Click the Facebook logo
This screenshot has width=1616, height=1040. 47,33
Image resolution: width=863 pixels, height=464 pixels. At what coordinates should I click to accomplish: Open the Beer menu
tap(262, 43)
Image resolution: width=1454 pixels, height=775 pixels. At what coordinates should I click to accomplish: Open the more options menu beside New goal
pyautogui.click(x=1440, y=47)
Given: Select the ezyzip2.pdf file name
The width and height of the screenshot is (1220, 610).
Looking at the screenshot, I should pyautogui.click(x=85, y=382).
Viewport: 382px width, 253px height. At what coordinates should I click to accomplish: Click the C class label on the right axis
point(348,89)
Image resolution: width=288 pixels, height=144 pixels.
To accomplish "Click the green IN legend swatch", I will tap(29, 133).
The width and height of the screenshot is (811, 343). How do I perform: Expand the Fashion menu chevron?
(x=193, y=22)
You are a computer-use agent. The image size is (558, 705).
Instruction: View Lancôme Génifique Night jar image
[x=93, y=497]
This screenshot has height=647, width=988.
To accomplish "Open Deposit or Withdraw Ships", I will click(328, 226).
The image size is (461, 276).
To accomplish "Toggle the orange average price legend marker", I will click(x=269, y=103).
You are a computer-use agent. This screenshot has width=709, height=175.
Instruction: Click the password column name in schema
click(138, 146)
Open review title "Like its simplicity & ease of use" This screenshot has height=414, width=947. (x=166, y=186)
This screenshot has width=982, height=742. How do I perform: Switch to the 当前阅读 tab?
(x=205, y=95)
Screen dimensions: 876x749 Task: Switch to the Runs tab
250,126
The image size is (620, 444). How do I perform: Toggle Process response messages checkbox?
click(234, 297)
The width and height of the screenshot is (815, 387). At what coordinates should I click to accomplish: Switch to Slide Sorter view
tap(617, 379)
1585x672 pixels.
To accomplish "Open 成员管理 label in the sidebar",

════

> Task brief
Whenever the word "agent" shows up in a line above, copy that line.

> Answer space
You are a computer-use agent. The image size is (558, 705).
You are a computer-use agent. This screenshot has width=709, height=175.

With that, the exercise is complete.